Q795  Mr Maples: If that was his function it seems to me they got the right guy to do the job! The reason I raised these, Foreign Secretary, is when people like me read this dossier on weapons of mass destruction we believed it. We thought the Government is putting this out, it is based on JIC material, and we believed the Government. Even your opponents believe you when you say things like that.

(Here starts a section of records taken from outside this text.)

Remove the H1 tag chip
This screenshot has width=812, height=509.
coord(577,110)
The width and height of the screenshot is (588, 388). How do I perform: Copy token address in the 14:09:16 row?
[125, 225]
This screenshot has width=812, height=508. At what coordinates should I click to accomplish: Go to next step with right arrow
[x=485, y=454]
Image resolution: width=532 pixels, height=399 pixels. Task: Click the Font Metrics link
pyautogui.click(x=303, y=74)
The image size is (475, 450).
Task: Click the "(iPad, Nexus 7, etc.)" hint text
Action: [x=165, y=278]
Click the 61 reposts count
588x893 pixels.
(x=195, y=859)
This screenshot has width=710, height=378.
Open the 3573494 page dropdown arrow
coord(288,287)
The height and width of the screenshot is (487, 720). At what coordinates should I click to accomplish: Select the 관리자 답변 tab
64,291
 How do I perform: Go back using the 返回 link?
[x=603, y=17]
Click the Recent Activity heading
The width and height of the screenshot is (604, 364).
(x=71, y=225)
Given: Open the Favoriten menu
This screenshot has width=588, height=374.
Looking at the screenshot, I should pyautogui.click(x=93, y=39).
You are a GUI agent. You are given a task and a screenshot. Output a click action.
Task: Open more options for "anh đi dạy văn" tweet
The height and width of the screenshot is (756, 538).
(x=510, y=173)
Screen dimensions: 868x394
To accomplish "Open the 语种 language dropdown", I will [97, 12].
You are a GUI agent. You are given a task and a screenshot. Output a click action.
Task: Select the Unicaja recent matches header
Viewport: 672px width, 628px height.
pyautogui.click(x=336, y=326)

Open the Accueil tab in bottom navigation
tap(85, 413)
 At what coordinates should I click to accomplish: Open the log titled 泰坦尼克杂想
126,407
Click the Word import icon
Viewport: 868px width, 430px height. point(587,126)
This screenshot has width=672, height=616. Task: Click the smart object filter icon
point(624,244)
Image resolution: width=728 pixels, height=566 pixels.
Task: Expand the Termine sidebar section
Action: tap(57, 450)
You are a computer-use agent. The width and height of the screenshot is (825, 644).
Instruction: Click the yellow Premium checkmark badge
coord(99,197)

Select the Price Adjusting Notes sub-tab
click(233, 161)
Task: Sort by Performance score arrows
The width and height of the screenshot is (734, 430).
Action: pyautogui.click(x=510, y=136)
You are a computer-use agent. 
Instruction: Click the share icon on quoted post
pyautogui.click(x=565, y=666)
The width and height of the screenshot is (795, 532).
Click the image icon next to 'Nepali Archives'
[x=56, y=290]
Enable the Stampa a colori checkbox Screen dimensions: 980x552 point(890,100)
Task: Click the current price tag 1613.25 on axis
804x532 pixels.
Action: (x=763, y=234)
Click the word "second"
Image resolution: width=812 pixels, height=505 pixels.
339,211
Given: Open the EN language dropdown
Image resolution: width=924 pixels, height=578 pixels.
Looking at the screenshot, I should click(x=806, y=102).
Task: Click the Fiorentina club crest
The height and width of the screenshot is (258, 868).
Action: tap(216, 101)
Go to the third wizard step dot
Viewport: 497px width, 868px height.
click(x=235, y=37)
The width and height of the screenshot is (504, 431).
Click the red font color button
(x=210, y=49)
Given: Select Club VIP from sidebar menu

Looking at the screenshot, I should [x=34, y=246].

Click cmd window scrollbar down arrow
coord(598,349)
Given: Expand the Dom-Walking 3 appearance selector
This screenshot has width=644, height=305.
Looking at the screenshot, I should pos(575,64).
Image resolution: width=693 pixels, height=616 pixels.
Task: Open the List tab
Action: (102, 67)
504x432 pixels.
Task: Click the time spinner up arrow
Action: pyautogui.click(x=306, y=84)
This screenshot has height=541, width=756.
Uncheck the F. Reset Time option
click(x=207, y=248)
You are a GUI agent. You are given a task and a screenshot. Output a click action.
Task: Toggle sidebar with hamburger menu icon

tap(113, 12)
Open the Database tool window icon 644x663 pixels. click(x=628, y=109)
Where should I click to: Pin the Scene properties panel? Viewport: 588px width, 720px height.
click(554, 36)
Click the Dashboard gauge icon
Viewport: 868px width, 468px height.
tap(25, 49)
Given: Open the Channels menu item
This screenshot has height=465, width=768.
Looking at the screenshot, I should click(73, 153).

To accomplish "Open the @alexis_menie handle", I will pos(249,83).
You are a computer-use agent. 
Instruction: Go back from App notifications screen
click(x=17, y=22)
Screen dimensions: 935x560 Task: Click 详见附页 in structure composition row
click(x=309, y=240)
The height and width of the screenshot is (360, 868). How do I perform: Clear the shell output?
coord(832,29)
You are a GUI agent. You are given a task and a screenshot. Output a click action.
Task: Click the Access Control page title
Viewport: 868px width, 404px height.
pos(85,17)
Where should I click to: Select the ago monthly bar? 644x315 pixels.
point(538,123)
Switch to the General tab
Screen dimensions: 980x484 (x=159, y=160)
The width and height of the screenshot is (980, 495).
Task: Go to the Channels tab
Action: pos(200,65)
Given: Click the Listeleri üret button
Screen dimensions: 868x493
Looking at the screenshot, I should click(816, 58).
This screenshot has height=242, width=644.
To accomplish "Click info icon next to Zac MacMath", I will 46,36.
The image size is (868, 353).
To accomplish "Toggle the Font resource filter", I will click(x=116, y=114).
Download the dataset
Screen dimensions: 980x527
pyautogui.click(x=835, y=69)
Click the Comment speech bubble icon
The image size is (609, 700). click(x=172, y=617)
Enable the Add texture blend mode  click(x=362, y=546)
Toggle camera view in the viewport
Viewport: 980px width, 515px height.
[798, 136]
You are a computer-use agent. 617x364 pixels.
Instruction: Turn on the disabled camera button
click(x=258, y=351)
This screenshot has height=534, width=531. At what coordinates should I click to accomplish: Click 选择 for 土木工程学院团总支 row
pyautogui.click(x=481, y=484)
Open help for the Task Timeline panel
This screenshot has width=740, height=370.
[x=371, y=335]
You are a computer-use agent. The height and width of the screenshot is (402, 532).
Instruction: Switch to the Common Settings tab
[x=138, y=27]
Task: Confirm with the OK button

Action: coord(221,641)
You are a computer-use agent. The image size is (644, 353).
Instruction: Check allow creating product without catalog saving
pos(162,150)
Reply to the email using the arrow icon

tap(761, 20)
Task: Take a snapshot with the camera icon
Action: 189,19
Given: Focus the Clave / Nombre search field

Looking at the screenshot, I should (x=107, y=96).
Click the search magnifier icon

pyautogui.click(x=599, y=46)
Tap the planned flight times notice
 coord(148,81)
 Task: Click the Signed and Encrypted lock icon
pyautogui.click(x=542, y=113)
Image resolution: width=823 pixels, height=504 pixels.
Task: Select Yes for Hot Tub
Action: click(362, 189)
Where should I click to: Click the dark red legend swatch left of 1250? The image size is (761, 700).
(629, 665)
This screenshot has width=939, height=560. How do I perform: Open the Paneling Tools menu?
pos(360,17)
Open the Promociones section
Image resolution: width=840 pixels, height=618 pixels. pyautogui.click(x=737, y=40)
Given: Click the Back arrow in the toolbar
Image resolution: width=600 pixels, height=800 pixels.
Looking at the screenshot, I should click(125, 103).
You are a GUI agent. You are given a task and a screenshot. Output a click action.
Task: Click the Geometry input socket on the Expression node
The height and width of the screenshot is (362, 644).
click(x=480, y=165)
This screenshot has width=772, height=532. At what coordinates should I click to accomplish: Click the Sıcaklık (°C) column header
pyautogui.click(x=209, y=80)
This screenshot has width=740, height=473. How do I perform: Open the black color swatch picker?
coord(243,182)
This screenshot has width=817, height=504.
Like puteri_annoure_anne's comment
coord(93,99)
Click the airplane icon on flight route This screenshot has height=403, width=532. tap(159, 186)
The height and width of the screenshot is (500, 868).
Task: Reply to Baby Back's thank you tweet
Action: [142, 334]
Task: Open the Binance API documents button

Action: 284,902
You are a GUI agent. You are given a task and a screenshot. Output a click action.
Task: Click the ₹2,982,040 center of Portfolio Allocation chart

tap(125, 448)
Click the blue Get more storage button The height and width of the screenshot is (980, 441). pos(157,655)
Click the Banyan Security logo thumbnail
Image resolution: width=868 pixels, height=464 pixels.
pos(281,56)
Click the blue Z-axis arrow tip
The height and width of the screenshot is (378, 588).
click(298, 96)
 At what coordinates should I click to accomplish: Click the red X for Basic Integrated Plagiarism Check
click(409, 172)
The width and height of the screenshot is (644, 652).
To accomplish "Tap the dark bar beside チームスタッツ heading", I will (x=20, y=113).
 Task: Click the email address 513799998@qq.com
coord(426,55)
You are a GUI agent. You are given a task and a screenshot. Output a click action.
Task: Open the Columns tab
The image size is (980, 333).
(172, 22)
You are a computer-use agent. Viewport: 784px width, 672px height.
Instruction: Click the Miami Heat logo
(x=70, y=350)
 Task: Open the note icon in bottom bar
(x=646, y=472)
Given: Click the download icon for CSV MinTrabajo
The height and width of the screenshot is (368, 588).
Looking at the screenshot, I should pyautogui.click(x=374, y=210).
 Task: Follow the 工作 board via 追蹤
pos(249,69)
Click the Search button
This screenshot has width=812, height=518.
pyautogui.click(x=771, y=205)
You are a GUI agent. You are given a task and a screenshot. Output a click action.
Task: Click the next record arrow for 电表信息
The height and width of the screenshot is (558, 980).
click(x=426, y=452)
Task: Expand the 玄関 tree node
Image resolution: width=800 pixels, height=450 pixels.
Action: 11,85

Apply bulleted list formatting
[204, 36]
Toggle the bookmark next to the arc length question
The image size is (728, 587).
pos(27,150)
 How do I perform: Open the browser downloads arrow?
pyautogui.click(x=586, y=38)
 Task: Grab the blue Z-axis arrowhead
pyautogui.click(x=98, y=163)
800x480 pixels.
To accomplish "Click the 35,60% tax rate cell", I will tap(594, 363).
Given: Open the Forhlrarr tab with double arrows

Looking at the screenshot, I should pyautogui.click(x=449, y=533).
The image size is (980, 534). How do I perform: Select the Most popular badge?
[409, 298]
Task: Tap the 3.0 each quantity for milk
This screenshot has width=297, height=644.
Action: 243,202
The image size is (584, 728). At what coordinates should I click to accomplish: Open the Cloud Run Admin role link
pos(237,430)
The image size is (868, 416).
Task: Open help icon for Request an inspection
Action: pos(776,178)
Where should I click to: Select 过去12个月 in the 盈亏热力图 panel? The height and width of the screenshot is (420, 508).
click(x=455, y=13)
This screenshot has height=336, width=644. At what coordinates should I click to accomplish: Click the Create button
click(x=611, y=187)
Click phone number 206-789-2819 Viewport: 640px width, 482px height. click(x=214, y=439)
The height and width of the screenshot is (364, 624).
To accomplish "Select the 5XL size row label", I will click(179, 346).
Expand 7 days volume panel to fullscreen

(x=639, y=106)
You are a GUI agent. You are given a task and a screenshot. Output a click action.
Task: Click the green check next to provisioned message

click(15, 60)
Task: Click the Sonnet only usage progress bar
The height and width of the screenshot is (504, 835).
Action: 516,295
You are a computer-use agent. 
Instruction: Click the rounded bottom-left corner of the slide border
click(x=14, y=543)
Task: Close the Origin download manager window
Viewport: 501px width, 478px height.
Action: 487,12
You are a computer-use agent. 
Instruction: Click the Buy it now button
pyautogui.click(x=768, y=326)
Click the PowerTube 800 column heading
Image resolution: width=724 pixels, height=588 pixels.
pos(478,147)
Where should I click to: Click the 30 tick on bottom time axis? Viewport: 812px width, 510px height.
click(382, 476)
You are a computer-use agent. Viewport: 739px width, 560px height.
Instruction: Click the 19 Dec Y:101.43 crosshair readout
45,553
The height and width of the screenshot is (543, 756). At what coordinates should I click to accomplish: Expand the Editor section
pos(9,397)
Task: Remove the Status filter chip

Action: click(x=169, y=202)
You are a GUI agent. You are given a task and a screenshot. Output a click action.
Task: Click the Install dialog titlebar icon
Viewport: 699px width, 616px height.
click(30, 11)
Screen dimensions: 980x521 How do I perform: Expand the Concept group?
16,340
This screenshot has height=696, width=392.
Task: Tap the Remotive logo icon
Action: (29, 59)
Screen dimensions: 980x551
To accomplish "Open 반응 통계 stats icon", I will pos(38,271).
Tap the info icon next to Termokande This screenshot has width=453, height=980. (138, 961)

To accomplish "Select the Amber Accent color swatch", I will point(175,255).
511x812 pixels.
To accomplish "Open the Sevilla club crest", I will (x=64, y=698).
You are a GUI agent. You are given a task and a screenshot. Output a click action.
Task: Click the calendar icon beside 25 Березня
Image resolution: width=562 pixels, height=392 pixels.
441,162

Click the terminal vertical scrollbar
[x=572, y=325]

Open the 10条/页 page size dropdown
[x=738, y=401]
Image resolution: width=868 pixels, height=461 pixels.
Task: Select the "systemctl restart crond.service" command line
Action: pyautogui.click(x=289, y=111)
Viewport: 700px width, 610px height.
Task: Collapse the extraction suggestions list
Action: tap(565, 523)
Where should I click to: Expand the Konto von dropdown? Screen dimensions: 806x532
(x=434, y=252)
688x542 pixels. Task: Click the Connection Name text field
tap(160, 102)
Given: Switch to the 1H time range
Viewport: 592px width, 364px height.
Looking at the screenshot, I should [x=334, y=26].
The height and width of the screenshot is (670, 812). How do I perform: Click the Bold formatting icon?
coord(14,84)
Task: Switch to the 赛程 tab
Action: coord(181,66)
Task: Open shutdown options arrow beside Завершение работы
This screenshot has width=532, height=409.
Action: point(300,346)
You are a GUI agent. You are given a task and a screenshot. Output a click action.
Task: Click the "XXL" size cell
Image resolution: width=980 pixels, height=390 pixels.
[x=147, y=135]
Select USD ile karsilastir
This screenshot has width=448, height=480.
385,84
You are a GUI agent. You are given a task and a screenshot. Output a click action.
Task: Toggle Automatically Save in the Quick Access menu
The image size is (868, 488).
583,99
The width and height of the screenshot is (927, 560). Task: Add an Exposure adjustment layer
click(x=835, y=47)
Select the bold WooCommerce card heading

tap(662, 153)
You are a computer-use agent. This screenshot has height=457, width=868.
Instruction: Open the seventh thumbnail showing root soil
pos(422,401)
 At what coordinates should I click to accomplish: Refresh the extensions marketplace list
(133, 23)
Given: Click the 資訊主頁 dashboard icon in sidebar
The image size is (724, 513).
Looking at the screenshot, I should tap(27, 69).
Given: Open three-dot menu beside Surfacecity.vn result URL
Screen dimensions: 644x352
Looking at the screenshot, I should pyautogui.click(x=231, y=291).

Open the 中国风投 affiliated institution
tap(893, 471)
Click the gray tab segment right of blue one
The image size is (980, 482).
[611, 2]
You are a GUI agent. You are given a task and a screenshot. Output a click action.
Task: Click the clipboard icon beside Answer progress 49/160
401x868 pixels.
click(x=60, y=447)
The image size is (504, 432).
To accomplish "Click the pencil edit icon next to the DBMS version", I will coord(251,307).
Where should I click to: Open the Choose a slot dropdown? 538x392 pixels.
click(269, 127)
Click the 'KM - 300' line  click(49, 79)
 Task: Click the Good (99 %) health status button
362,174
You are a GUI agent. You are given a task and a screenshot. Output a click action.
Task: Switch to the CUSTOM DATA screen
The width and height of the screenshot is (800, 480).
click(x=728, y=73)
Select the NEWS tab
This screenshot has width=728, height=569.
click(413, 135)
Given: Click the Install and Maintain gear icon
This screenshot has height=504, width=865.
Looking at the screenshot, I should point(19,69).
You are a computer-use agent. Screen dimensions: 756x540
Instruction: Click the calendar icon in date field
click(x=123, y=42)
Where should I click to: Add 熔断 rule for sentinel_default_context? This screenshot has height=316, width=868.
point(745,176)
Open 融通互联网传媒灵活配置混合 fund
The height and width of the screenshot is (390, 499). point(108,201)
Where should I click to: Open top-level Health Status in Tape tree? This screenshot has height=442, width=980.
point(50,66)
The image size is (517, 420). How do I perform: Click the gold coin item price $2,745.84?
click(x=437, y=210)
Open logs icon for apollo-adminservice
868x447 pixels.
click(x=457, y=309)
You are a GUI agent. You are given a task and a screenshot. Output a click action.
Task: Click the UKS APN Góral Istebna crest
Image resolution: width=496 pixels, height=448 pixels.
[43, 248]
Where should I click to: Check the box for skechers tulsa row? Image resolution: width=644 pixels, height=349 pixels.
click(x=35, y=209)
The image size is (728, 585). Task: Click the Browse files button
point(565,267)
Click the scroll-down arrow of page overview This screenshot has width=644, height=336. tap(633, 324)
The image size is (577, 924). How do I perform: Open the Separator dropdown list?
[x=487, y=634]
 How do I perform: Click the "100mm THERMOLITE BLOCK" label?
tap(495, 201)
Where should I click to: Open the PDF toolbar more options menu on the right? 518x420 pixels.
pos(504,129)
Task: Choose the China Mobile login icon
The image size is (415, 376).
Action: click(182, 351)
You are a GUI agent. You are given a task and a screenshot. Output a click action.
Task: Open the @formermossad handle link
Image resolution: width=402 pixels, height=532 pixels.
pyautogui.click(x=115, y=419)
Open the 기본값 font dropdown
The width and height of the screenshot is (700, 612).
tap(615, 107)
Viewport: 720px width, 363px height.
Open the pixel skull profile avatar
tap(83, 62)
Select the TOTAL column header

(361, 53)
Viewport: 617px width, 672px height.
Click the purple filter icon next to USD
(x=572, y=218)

Then when we find the same Government, or the official closest to the Prime Minister, is capable of producing what can only be described as an amateurish, irresponsible and, quite honestly, fraudulent document in the dodgy dossier, do you understand why it then makes us suspect every single little difference in wording in these documents?

Mr Straw: Mr Maples, I understand why you make the claim; I do not accept what you say. I have already said that the way in which this document was produced was unsatisfactory and it should not have happened in this way, and it should have been subject to proper procedures. It is an episode which has been a very great embarrassment to the Government precisely because it has enabled those - not you, may I say - those who opposed military action in any event to seize on the idea that somehow the other evidence, which was the burden of the case, was not entirely accurate. But what I just invite you to say is leaving aside for the second the fact that the provenance of the document was not made clear, which was one of a number of aspects of the unsatisfactory nature of its production, can you point to parts of the second dossier which were and are now factually inaccurate?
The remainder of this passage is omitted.